Venez rencontrer les habitants de l’écovillage de Pincemaille à Festi’Valériane ! Informations pratiques sur www.valeriane.be.
REFERENCES
[i] Loi Tobback du 19 juillet 1991 relative aux registres de la population
[ii] http://cohesionsociale.wallonie.be/actions/PHP
[iii] Le droit de pétition est inscrit dans l’article 28 de la Constitution. Il permet à un ou plusieurs citoyens (quel que soit leur âge) de faire entendre leur voix en attirant l’attention des autorités publiques sur leurs préoccupations. Il peut s’agir d’un avis, d’une demande, d’une plainte ou de toute autre proposition. Le contenu d’une pétition peut servir aux parlementaires pour établir ou améliorer une législation, pour renforcer leur contrôle de l’action du Gouvernement ou pour faire prendre une position par le Parlement.
Les articles 127 et 128 du Règlement organisent le droit de pétition auprès du Parlement de Wallonie.
[iv] La zone d’habitat vert est définie dans l’Art. D II 25/1 du Code wallon de Développement territorial. La zone d’habitat vert est principalement destinée à la résidence répondant aux conditions fixées dans le présent article :
1° chaque parcelle destinée à recevoir une résidence doit présenter une superficie minimale de 200 mètres carrés nets ;
2° le nombre de parcelles à l’hectare calculé sur l’ensemble de la zone ne peut être inférieur à quinze et ne peut excéder trente-cinq ;
3° les résidences sont des constructions de 60 mètres carrés maximum de superficie brute de plancher, sans étage, à l’exception des zones bénéficiant d’un permis de lotir ou d’un permis d’urbanisation existant et permettant une superficie d’habitation plus grande.
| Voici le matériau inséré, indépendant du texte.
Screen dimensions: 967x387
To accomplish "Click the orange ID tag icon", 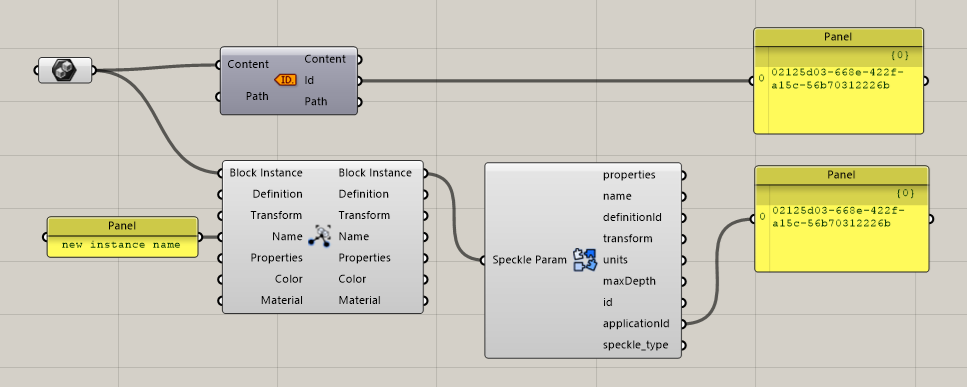I will click(286, 79).
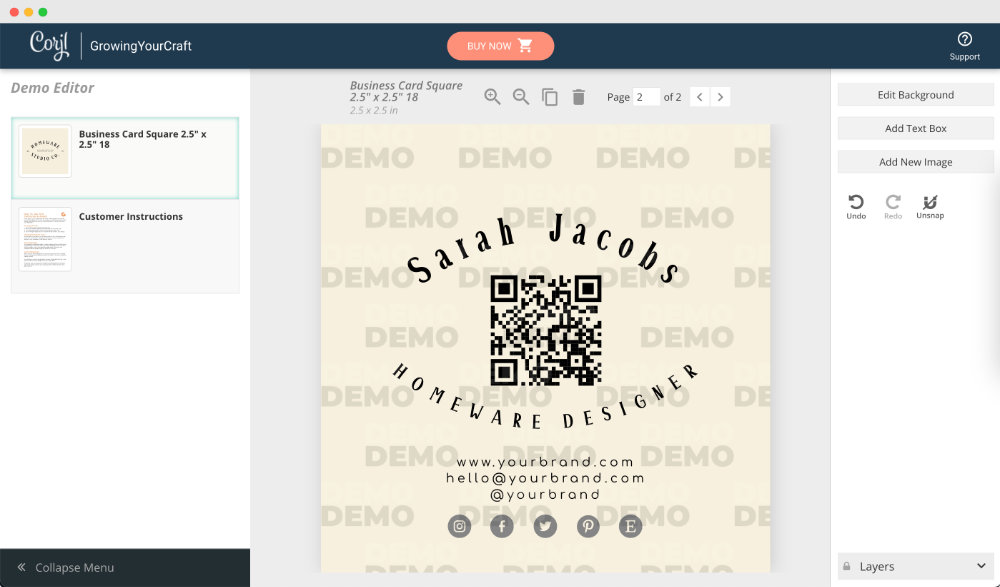The width and height of the screenshot is (1000, 587).
Task: Select the Etsy icon on the business card
Action: pos(630,525)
4° à titre exceptionnel et pour autant que le nombre de parcelles qui leur est réservé ne dépasse pas 2 % du nombre de parcelles de la zone, peuvent y être admises des constructions ou installations favorisant le tourisme alternatif répondant aux conditions visées au 3° en ce compris les yourtes et les cabanes dans les arbres.
La mise en oeuvre de la zone d’habitat vert est subordonnée à l’adoption d’un schéma d’orientation local approuvé par le Gouvernement couvrant la totalité de la zone et à la délivrance d’un permis d’urbanisation ou d’un permis de construction groupée couvrant tout ou partie de la zone mise en oeuvre.
La zone d’habitat vert peut comporter de la résidence touristique, ainsi que des activités d’artisanat, d’équipements socioculturels, des aménagements de services publics et d’équipements communautaires, pour autant que cette résidence touristique et ces activités soient complémentaires et accessoires à la destination principale de la zone visée à l’alinéa 1er.
La zone d’habitat vert doit accueillir des espaces verts publics couvrant au moins 15 % de la superficie de la zone.
[v] Art. D II 64 du Code wallon de Développement territorial.